The function $can(x)$ is monotonic decreasing in $x$. Once a size becomes infeasible, all larger sizes remain infeasible because increasing $x$ can only decrease or maintain the number of squares that fit. This monotonicity guarantees that binary search never skips over the optimal boundary, and the final convergence point approximates the largest feasible $x$ within the required precision.

Python Solution

import sys
input = sys.stdin.readline

def can(n, m, k, x):
    return (n // x) * (m // x) >= k

def solve():
    n, m, k = map(int, input().split())

    # handle edge case: no squares fit unless x <= min(n, m)
    left, right = 0.0, float(max(n, m))

    for _ in range(60):
        mid = (left + right) / 2
        if mid == 0:
            left = mid
            continue
        if (n // mid) * (m // mid) >= k:
            left = mid
        else:
            right = mid

    print(left)

if __name__ == "__main__":
    solve()

The core of the implementation is the can logic, which directly encodes how many squares fit along each dimension. The binary search runs for a fixed number of iterations (60), which is more than enough for double precision convergence.

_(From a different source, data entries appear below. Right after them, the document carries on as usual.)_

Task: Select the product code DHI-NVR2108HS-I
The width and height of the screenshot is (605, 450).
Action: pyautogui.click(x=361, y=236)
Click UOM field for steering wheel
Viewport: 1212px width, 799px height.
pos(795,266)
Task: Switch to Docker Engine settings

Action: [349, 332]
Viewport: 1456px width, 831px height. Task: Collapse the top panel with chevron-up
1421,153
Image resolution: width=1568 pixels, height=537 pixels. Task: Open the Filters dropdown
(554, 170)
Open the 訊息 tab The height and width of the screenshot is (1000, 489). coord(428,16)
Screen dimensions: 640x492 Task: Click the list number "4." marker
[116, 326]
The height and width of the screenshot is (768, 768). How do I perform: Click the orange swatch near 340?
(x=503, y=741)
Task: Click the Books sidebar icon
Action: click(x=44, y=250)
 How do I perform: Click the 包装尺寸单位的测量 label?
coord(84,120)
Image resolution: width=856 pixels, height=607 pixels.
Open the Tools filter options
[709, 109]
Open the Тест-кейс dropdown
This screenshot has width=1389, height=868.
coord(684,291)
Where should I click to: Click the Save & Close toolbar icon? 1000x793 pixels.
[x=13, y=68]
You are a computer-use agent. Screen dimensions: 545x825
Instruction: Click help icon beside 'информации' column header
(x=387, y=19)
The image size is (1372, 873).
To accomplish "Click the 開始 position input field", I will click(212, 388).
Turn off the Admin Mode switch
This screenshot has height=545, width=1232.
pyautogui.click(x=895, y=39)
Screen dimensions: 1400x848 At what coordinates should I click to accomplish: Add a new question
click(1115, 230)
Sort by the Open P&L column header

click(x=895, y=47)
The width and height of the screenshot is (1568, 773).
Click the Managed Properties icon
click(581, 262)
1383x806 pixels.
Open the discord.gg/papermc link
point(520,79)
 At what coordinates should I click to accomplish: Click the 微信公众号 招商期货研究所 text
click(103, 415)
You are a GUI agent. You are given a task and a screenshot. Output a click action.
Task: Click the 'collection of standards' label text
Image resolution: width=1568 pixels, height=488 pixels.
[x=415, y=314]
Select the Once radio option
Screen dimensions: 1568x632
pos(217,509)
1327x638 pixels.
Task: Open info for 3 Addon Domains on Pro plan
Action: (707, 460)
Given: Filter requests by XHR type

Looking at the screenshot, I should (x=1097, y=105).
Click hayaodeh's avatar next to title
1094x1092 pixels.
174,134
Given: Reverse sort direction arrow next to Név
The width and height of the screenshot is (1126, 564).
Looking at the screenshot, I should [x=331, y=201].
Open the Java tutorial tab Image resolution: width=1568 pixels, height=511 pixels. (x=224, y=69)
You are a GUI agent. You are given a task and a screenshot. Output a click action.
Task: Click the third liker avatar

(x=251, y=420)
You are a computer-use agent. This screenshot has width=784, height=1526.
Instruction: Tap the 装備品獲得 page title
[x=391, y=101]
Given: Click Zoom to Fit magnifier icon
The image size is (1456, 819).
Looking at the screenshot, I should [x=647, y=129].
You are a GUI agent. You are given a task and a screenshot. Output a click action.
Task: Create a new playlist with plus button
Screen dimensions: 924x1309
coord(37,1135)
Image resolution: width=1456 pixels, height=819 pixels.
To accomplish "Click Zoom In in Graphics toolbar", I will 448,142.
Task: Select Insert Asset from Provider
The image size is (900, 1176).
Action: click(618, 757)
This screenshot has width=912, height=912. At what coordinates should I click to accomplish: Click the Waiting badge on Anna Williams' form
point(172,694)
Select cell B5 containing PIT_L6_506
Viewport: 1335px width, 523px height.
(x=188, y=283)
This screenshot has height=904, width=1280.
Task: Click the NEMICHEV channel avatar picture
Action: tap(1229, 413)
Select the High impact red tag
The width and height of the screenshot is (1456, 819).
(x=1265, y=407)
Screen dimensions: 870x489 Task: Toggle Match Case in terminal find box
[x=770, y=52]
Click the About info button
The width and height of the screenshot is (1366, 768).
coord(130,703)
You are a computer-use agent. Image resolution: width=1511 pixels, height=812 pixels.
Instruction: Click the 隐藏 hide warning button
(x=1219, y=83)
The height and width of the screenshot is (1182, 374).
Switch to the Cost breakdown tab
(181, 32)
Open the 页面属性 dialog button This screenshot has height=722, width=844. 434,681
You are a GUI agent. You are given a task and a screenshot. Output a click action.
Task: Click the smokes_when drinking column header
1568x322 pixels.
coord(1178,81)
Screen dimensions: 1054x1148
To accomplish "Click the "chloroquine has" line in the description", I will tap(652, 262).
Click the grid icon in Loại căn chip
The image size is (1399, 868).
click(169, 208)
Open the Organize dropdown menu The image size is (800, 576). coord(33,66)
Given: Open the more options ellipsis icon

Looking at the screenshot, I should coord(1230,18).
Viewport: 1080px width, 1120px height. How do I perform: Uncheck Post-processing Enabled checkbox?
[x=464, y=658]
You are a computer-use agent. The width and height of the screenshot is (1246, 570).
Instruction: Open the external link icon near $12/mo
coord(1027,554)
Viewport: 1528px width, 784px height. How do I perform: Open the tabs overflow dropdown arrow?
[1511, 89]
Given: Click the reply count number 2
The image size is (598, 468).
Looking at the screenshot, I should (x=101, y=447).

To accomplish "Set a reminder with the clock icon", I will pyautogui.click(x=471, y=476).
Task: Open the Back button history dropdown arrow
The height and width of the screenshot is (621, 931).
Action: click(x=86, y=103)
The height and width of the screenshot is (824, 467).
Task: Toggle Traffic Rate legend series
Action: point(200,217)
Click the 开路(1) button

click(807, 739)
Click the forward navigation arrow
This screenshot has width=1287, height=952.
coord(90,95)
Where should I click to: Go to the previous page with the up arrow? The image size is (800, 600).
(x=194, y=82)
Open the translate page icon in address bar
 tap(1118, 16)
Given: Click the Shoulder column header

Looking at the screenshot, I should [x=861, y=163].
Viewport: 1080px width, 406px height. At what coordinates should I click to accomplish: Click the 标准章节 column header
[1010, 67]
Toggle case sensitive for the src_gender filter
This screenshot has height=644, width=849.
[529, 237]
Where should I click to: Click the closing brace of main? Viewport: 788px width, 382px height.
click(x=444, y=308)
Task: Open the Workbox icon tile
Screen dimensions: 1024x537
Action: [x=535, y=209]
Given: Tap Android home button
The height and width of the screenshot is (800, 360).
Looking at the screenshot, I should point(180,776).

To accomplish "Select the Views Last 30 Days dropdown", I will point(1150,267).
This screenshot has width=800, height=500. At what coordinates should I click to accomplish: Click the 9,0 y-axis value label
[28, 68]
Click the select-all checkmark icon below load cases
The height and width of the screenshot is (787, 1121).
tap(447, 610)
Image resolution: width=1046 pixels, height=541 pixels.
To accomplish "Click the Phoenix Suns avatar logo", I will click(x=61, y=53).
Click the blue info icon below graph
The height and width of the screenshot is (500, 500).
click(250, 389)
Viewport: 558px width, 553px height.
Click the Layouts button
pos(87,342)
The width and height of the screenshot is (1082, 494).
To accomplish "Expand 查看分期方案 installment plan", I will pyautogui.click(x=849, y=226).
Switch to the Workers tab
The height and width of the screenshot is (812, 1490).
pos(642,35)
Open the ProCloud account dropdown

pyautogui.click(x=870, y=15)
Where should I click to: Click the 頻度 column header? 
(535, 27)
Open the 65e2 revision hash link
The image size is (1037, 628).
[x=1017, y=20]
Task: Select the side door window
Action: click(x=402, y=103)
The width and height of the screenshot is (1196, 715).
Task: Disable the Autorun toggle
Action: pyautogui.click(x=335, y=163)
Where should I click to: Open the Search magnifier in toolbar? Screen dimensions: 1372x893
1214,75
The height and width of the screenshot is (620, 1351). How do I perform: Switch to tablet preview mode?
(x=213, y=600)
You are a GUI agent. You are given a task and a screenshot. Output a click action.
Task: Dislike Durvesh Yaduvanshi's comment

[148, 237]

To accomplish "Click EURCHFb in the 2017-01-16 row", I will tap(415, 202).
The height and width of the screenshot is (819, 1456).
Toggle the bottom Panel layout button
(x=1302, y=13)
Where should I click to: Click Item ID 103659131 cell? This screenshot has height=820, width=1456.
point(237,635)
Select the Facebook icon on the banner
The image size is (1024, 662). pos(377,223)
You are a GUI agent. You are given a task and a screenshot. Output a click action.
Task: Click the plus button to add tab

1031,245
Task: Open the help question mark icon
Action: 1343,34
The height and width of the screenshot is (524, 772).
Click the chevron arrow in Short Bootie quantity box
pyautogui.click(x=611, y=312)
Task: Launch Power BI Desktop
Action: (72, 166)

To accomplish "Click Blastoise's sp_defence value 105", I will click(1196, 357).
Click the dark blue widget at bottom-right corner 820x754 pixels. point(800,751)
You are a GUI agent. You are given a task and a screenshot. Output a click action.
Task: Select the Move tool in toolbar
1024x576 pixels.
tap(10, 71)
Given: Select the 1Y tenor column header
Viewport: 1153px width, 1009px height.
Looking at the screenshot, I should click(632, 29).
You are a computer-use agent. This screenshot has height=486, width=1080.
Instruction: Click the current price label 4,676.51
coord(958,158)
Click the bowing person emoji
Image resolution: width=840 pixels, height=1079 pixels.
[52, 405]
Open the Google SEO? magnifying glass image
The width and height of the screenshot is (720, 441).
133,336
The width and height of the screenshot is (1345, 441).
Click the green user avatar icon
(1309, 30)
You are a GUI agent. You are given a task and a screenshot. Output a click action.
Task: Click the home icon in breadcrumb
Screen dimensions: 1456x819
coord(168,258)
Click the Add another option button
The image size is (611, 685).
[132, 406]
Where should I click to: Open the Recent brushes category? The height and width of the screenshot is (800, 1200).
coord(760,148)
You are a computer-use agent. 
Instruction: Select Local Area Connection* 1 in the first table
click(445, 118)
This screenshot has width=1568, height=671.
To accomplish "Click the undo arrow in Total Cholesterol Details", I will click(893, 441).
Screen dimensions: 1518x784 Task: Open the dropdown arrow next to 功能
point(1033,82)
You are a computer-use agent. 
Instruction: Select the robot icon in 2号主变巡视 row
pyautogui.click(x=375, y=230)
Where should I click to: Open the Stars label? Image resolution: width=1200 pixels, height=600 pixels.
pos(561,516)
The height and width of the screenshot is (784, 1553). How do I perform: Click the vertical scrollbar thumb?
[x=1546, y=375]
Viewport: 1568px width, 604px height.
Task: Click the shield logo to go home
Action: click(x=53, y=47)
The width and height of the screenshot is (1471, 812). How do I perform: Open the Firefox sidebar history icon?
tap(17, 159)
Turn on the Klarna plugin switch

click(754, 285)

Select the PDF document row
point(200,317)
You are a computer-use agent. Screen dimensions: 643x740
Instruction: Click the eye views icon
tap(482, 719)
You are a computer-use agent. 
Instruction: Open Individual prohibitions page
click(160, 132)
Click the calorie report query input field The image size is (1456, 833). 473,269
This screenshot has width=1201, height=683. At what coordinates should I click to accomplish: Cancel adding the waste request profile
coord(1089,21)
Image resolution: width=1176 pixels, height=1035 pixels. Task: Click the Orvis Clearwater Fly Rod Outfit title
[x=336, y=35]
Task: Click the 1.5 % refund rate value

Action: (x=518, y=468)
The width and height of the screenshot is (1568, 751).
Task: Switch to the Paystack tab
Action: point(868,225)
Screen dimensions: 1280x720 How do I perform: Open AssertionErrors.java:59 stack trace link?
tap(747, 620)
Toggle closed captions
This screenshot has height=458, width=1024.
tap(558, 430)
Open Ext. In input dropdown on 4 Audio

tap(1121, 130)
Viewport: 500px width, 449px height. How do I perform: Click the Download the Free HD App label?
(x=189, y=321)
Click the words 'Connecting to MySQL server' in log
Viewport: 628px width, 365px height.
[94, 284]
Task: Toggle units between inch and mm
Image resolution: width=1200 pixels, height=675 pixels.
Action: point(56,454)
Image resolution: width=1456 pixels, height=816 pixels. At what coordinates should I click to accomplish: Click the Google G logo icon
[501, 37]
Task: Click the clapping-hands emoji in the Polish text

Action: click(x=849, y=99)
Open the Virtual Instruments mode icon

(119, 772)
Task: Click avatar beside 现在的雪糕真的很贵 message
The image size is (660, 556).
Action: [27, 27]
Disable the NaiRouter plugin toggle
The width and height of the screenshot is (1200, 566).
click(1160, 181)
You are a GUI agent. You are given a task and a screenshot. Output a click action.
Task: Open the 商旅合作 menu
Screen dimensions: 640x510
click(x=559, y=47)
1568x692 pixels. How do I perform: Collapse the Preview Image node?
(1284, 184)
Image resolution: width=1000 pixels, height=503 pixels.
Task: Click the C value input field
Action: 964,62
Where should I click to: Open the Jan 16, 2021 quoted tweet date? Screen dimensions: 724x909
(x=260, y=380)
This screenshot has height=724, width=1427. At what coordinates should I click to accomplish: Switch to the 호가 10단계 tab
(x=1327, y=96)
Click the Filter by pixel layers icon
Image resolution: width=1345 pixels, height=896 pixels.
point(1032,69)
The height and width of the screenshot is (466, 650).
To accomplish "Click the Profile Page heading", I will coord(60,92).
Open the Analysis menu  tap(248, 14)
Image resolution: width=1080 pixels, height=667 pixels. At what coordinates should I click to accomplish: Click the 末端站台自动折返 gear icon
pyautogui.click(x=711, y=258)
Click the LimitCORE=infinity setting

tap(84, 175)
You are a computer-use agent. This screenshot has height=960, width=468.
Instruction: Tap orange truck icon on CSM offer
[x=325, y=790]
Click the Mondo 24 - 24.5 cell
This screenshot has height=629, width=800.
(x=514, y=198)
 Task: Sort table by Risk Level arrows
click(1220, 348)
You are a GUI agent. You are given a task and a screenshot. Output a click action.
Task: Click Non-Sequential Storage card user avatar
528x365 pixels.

One subtle point is avoiding division by zero when mid becomes extremely small. In practice, the loop converges before that becomes an issue, but the check ensures numerical safety. Another subtlety is using 60 iterations instead of an epsilon condition, which avoids floating-point instability.

Worked Examples

Example 1

Input:

2 2 3

We expect a square size of $1.0$.

Step left right mid fit = (n//mid)*(m//mid) feasible
1 0.0 2.0 1.0 4 yes
2 1.0 2.0 1.5 1 no
3 1.0 1.5 1.25 1 no
4 1.0 1.25 1.125 1 no

The search converges toward 1.0 as the largest feasible value. Any value above 1 reduces the number of fit squares below 3.

Example 2

Input:

3 3 1

We expect the answer $3.0$.

Step left right mid fit feasible
1 0.0 3.0 1.5 4 yes
2 1.5 3.0 2.25 1 yes
3 2.25 3.0 2.625 1 yes

This shows that even large values remain feasible until we approach the true limit $3$, confirming that the upper bound is tight.

Complexity Analysis

Measure Complexity Explanation
Time $O(\log(1/\epsilon))$ Binary search over real values with constant-time feasibility check
Space $O(1)$ Only a few scalar variables used

The binary search converges in about 60 iterations, which is trivial under the 1 second limit even in Python.

Test Cases

import sys, io

def run(inp: str) -> str:
    sys.stdin = io.StringIO(inp)
    from math import floor

    # inline solution for testing
    n, m, k = map(int, sys.stdin.readline().split())

    def can(x):
        if x == 0:
            return True
        return (n // x) * (m // x) >= k

    l, r = 0.0, float(max(n, m))
    for _ in range(60):
        mid = (l + r) / 2
        if mid == 0:
            break
        if (n // mid) * (m // mid) >= k:
            l = mid
        else:
            r = mid
    return str(l)

# provided sample
assert abs(float(run("2 2 3\n")) - 1.0) < 1e-6

# minimum case
assert abs(float(run("1 1 1\n")) - 1.0) < 1e-6

# large k forcing small answer
assert float(run("10 10 1000000000\n")) < 1e-6

# perfect tiling
assert abs(float(run("4 4 4\n")) - 2.0) < 1e-6

# asymmetric rectangle
assert abs(float(run("6 3 2\n")) - 3.0) < 1e-6
Test input Expected output What it validates
1 1 1 1.0 minimal valid case
10 10 1000000000 ~0 extreme density forcing tiny squares
4 4 4 2.0 exact tiling boundary
6 3 2 3.0 asymmetric packing

Edge Cases

When $k = 1$, the algorithm naturally expands toward the largest feasible square, which becomes $\min(n, m)$. The binary search starts at zero and quickly confirms feasibility for large mid values until it converges to the true maximum.

When $k$ is extremely large, the feasibility check becomes false for almost all mid values except those near zero. The search shrinks the interval until the square size becomes small enough that both floor divisions still produce enough placements.

When $n = m$, symmetry does not simplify the logic, but it makes the feasibility boundary sharper. The algorithm still converges correctly because monotonicity is preserved regardless of symmetry.